The programme I interned with, Oxbridge China Student Education Programme (OCSEP), boasts that English teachers from Oxbridge can introduce Chinese students to “the western way of learning”, and thus potentially ease the transition for an outstanding Chinese 15- to 18-year-old from Chinese High School to Oxbridge. There is certainly merit to the notion that our “western style” of teaching benefits Chinese students by encouraging them to actually speak in class, and by developing their confidence and their presentation skills. Many of them study in schools where the English language is read, written and listened to, but where there are 65 pupils in a class, which makes a classroom style whereby each pupil is asked to speak aloud in turn essentially impossible. Some of my students could write complex essays in English, but had never spoken English except in an English exam. Okay, fine: there are some things Chinese students could really benefit from in a British style of teaching.
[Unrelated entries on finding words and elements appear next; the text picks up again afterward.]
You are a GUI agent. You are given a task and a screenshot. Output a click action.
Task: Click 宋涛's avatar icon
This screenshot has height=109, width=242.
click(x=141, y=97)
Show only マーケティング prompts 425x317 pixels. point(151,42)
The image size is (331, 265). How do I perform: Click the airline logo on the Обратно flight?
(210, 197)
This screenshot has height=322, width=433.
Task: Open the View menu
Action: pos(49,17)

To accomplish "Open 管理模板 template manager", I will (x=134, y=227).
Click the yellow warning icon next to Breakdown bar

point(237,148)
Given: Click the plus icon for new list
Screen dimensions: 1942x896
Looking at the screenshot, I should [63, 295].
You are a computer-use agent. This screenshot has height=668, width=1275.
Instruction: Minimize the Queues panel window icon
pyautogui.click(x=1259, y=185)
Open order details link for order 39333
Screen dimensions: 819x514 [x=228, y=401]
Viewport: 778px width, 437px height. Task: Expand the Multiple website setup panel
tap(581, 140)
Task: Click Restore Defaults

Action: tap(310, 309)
To put it bluntly, however, we have more to learn from them than they do from us.
The Chinese work ethic involves a degree of dedication which British students, and even Oxbridge students, would find at best hard to swallow, and at worst outrageous and possibly unhealthy. Earlier this year, Amy Chua, Chinese mother of two and second-generation immigrant to the United States, published her book Battle Hymn of the Tiger Mother. It’s an autobiographical account of the way she has always worked her two daughters into the ground in order to instil what she sees as a work ethic which prioritises future fulfilment, rather than temporary happiness growing up. It’s not too difficult to sympathise with on principle. After all, what is the amusement of watching two hours of Nickelodeon every day as a child, in comparison to the satisfaction of attaining your dream job, and fulfilling your potential within your career?
Of course, we ought to treat the concept with some caution. Does a parenting technique under which a B-grade is considered so disgraceful that your mother might not speak to you for a week really make for happy, well-rounded children? After all, you need to know that your parents love you even if you don’t have a straight-A report card. In Taizhou, I taught an evening class of four-year-olds their first ever English lesson, with flashcards for “dog”, “cat”, “panda” and so on. At the end of the lesson a mother brought her child back into the classroom and demanded a demonstration of what her daughter had learned, and then had me write down every word that this little girl (who would definitely have been playing with colourful bricks in a British nursery) couldn’t remember. And at 8.30am the next morning, the woman brought her daughter to school to demonstrate her memory of all the English animal words she hadn’t known twelve hours earlier. I didn’t quite know what was more concerning: the fact that this woman had clearly spent the previous evening drilling her toddler in a foreign language, or that the four-year-old herself looked so incredibly anxious that I praise her for her work, and so relieved when I did.
And yet this kind of parenting, almost draconian to British or American eyes, doesn’t appear to provoke resentment at all. Almost all of my students, at one point or another, expressed unprompted admiration for their parents. In a written homework about family, fifteen-year-old Kelvin wrote “My father is a mechanical engineer who is always strict both in his work and with himself. He once told me “the best to do is to do your best”. Whenever I’m bored with my study I’ll think of what my dad have [sic] told me and try my best to work harder.”
More than that, this unrelenting and yet loving parental pressure seems to instil not only a dedicated work ethic, but also a sense of pride, aspiration, and responsibility. I asked my class of fourteen- and fifteen-year-olds to prepare a presentation each about their ideal job, explaining why they wanted it, and what they would have to do to get it. Lily declared that her dream was to become an architect “because China is developing so quickly, [and] the government needs more talents in this way”. What British fourteen-year-old girl is planning her career based on the welfare of our country? Kelvin announced his plans to become President of China, including a whole set of coherent policies on education, employment opportunities and the environment, and rounded off his presentation (which somewhat resembled an election speech) with the conviction “It’s my duty to work hard and devote my whole life to building a richer and stronger China.” If British teenagers grew up feeling like that about the United Kingdom then maybe I wouldn’t have had to sit in China watching TV reports of opportunist rioting in London and feeling somewhat ashamed of my countrymen.